Thursday, January 9, 2025

Uruguay is debating euthanasia.

Alex Schadenberg
Executive Director, Euthanasia Prevention Coalition


The MercoPress reported on January 7, 2025 that Uruguay's future President Yamandú Orsi, the leader of the Broad Front party, who is taking office on March 1, 2025 supports the passing of a euthanasia bill.

Congressman-elect Federico Preve intends to introduce a bill that is similar to a previous euthanasia bill. The MercoPress reported:
According to Preve, the plan is to introduce a new bill that is as similar as possible to the previous one, in a move to speed up its approval. “I have great expectations that by the end of the year, or next year at the latest, Uruguay will have decriminalized euthanasia,” Preve stressed while recalling that Colorado Ope Pasquet's bill “did not even” get a “yes or no” after failing to make it through the Senate's Health Committee. In Preve's view, legal euthanasia is a much-needed alternative and “a right for many people who are in quite complicated situations.”

Federico Preve
A bill to legalize euthanasia and assisted suicide was introduced in the Uruguayan Congress on March 11, 2020. My assessment of that Uruguay bill was that it lacked definition allowing it to be widely interpreted.

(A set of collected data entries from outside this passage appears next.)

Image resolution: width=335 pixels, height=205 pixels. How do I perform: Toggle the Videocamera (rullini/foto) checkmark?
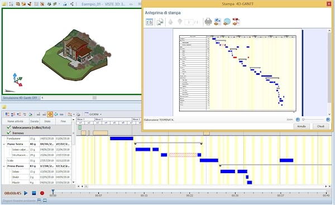pyautogui.click(x=9, y=127)
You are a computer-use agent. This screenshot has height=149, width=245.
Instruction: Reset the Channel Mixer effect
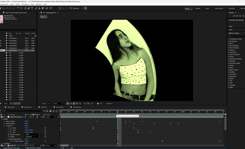[26, 124]
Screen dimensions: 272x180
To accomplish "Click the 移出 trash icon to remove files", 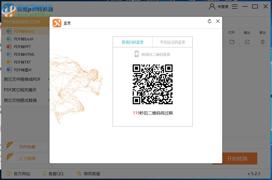I will pos(262,41).
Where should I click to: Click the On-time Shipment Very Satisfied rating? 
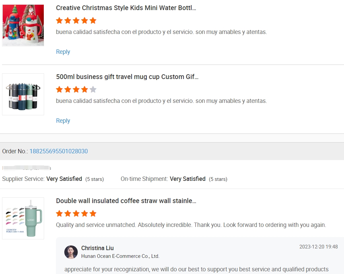(x=187, y=179)
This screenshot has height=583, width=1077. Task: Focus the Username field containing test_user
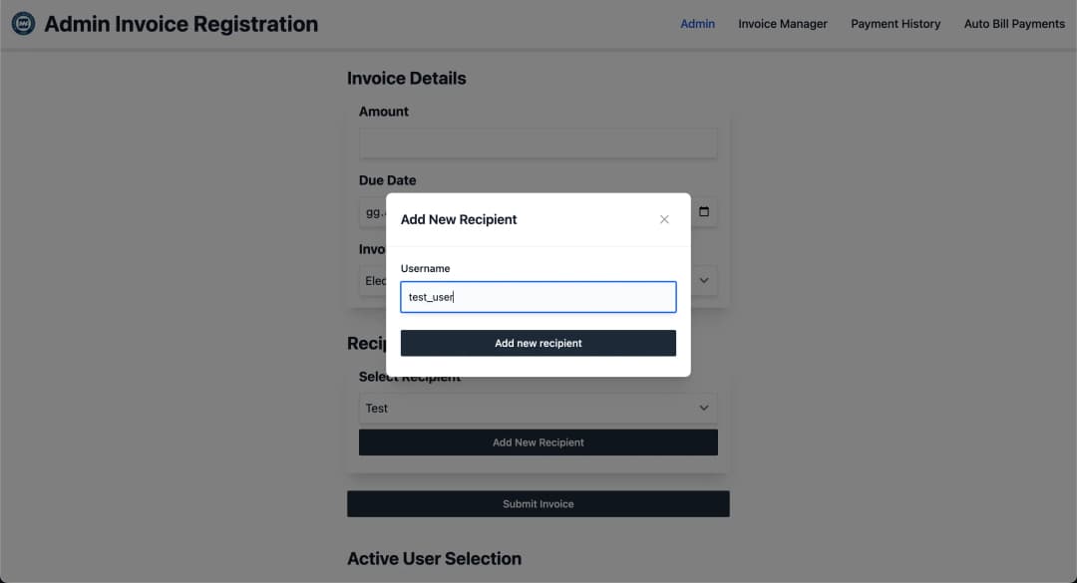pos(538,297)
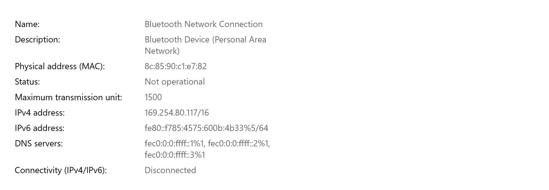The height and width of the screenshot is (190, 549).
Task: Select the "Bluetooth Network Connection" name value
Action: click(204, 24)
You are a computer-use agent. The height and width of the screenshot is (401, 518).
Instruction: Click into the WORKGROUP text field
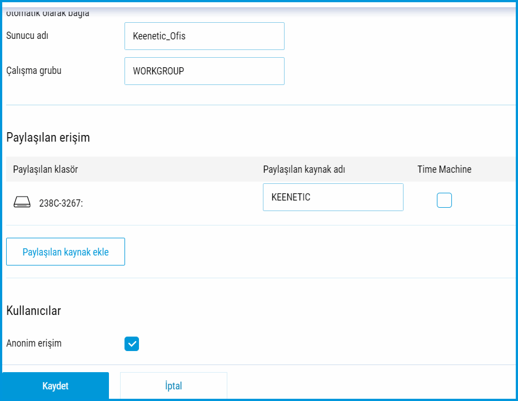click(204, 71)
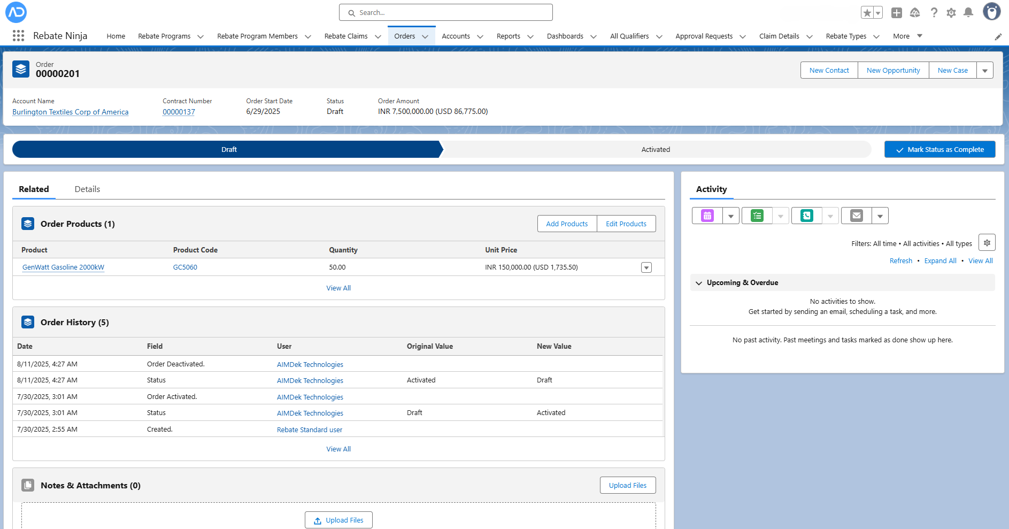Open the Rebate Programs nav dropdown

pyautogui.click(x=201, y=36)
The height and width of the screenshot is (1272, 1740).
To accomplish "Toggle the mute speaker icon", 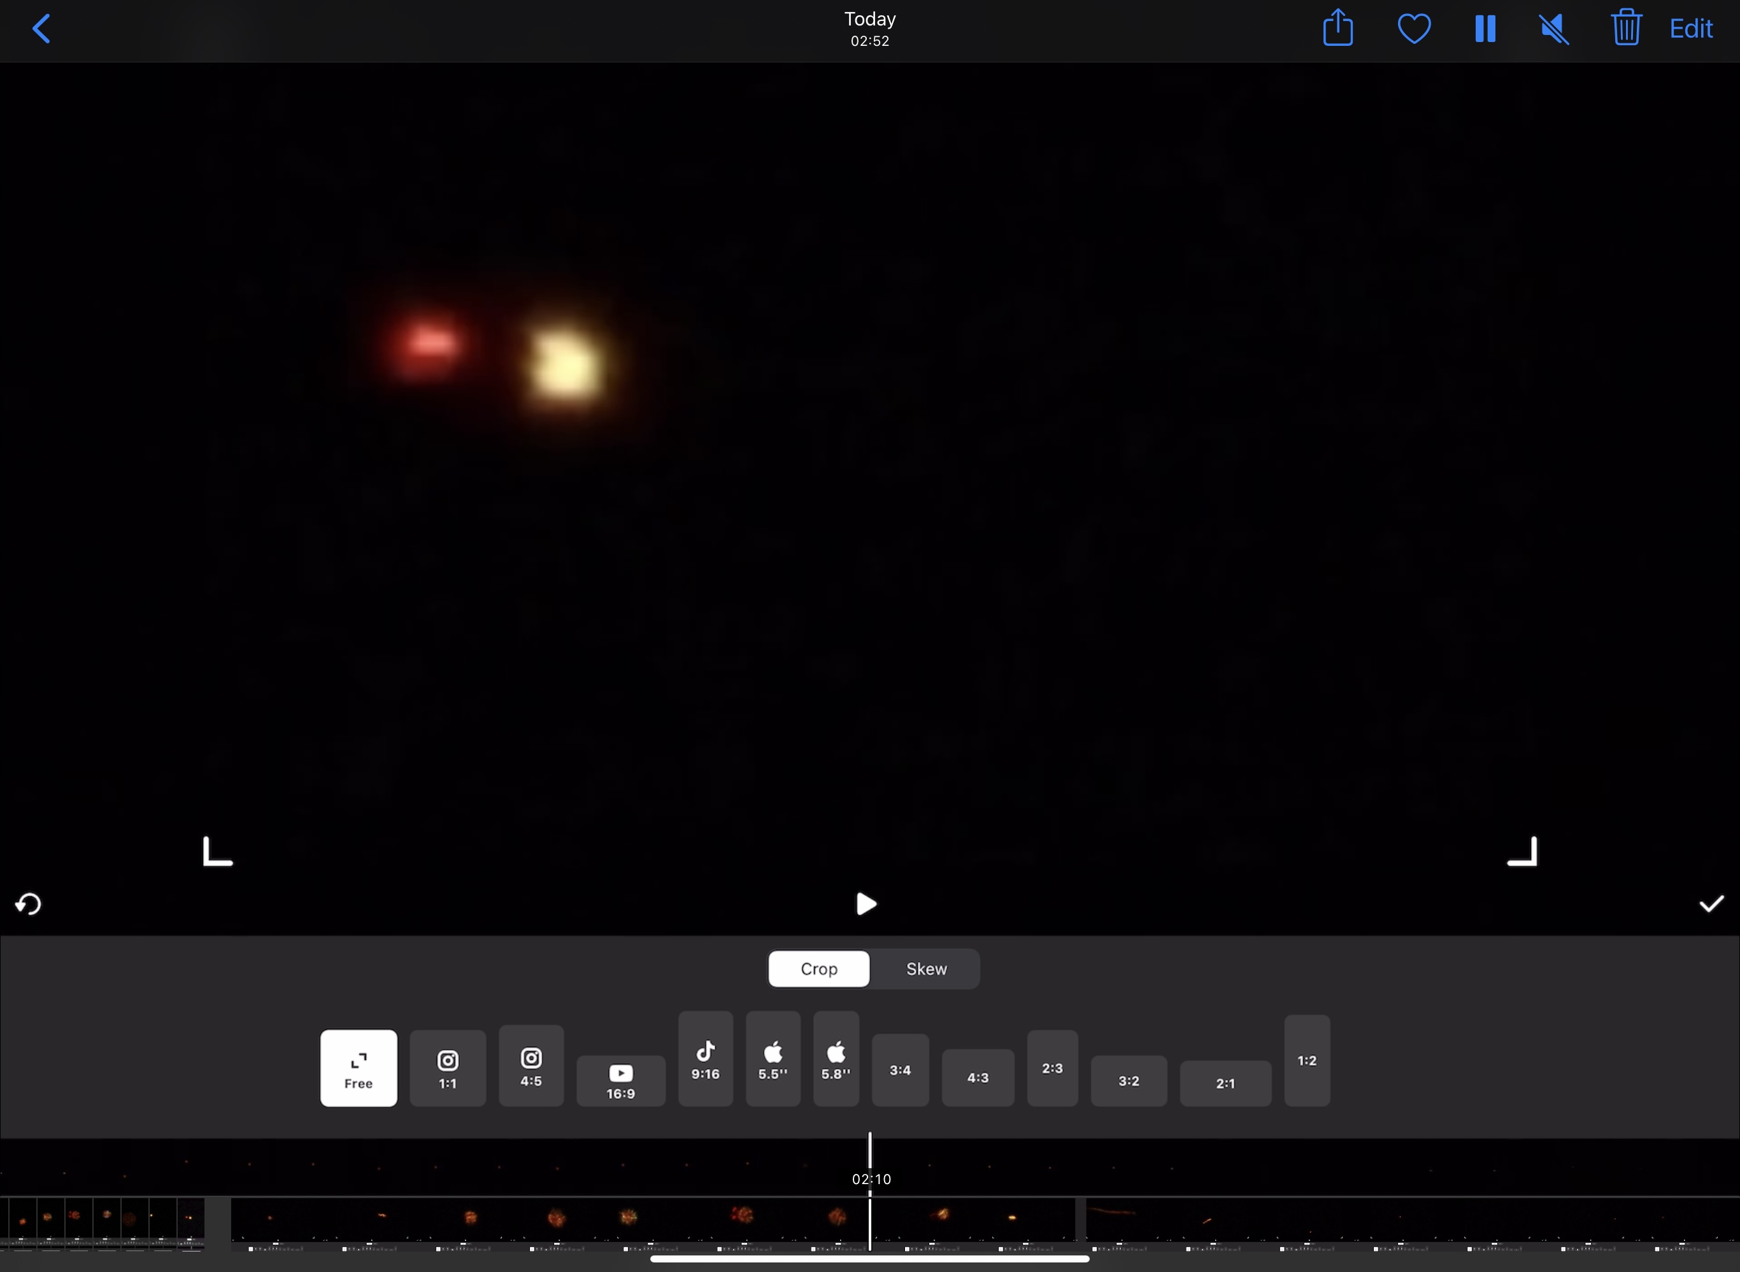I will pos(1554,29).
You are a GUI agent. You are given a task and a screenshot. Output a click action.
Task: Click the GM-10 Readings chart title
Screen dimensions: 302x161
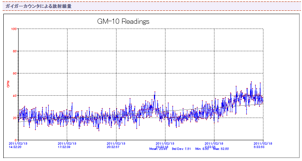click(123, 22)
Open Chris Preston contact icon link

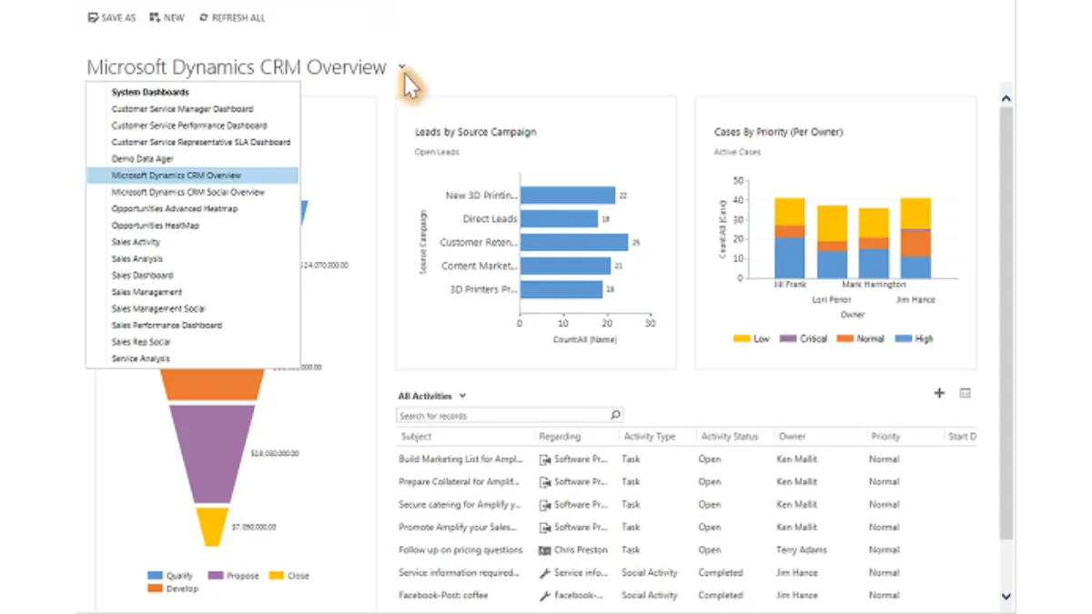(544, 550)
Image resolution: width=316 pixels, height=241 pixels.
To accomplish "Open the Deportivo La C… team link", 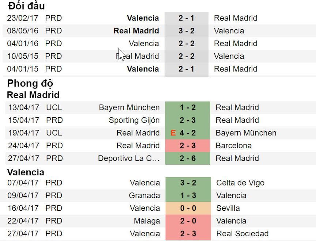I will (x=129, y=158).
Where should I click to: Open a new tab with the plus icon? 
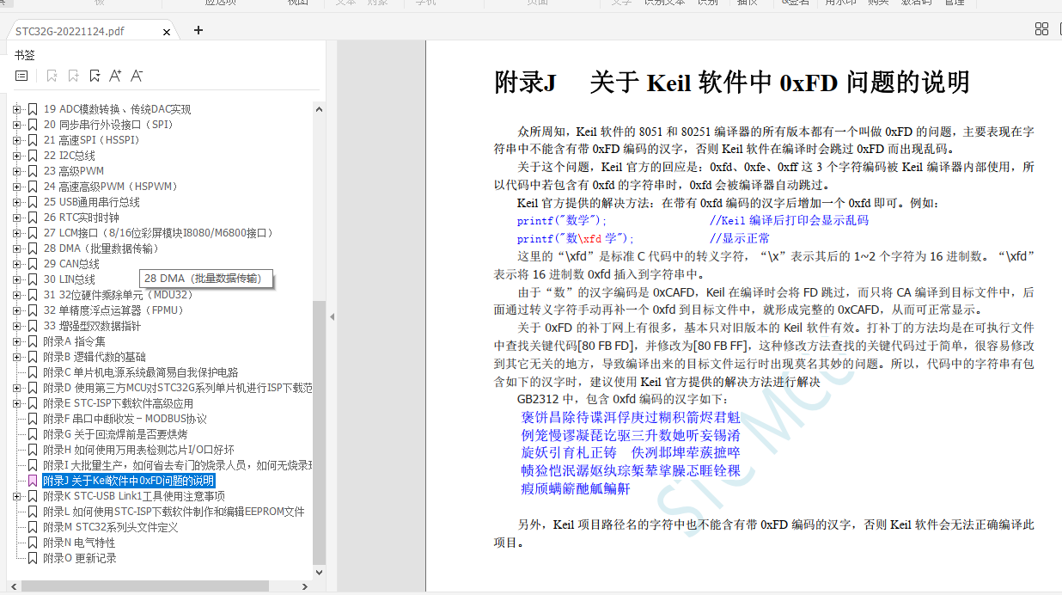[198, 30]
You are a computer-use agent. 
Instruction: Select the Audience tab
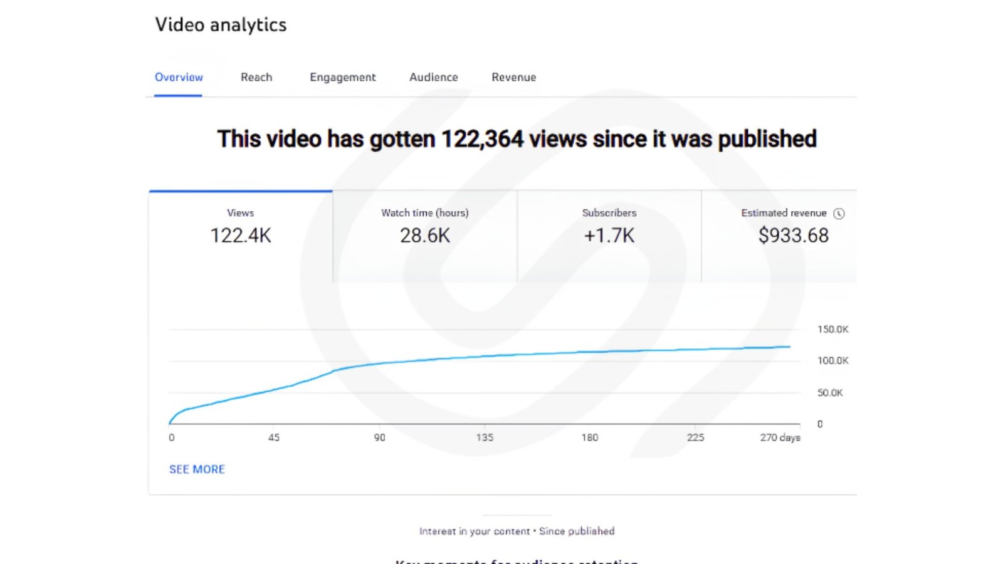point(434,77)
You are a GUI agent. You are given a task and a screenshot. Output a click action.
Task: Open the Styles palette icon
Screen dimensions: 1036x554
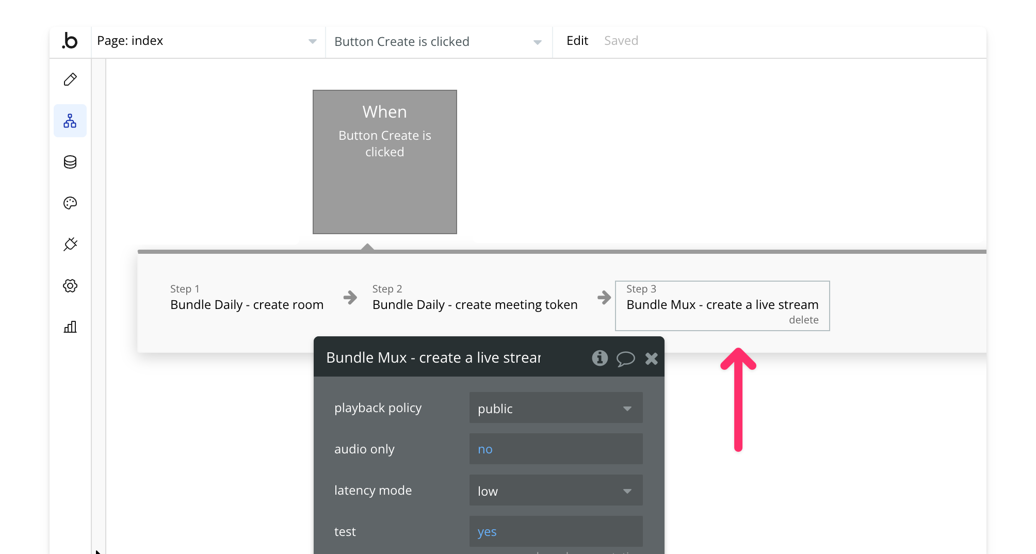coord(70,203)
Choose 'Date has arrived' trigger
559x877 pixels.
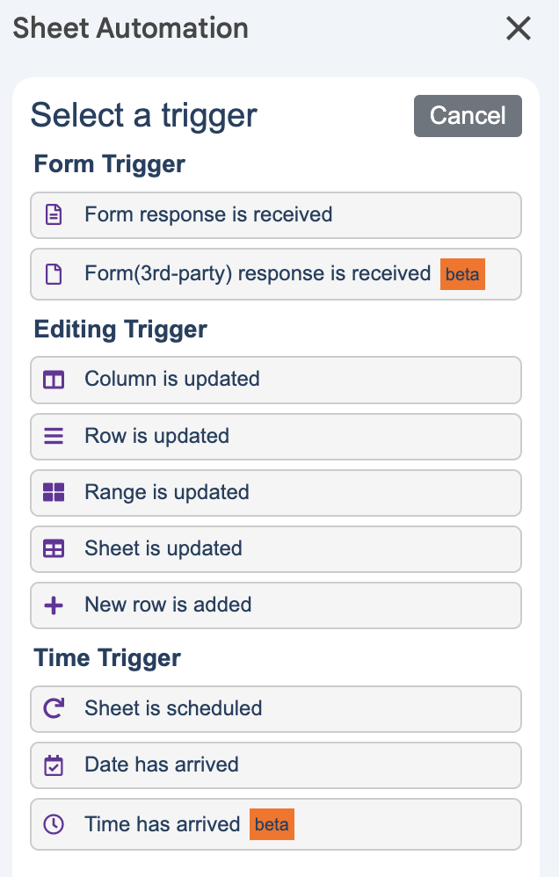tap(162, 765)
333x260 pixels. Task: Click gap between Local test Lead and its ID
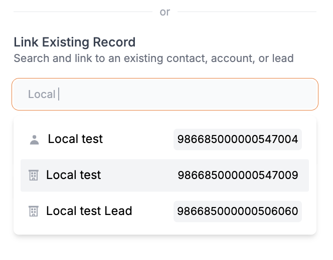click(x=153, y=211)
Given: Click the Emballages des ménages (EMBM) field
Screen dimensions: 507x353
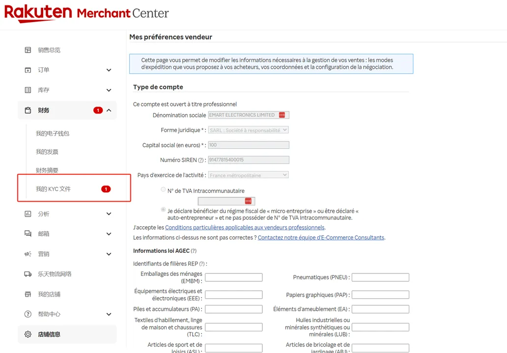Looking at the screenshot, I should pos(233,278).
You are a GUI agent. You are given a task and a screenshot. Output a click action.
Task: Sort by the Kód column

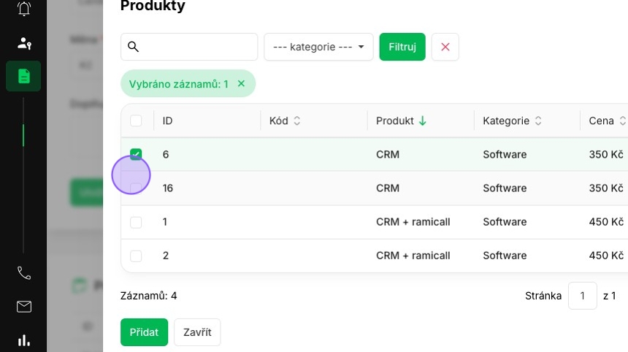(x=284, y=120)
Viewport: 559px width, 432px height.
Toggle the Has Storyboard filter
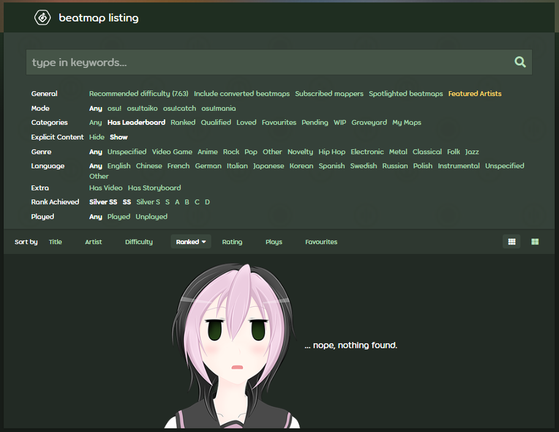(x=154, y=188)
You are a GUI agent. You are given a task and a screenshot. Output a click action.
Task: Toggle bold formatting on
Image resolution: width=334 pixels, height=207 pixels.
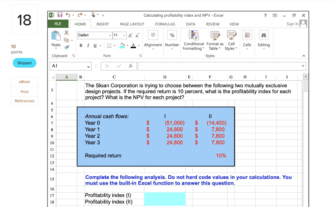tap(81, 45)
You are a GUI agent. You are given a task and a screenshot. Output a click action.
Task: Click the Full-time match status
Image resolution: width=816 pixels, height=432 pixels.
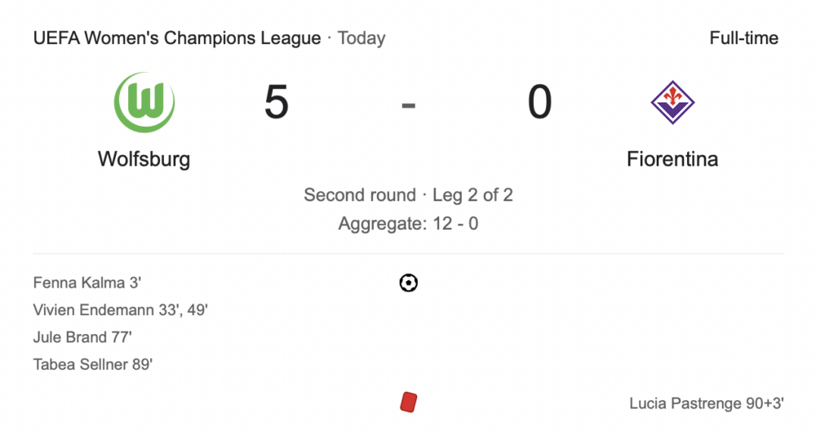click(743, 38)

The MercoPress article focused on the philosophical support that many of Uruguay's political leaders have for euthanasia. Uruguay needs to move from their philosophical understanding of euthanasia to the reality of legalizing euthanasia.

Euthanasia may seem philosophically plausible but in every jurisdiction where it has been legalized euthanasia has expanded and in most jurisdictions it has grown out of control.

In Canada, the number of euthanasia deaths has massively expanded and the reasons for killing has expanded. What begins as a philosophical idea becomes a practical tragedy.

The Euthanasia Prevention Coalition opposes killing people.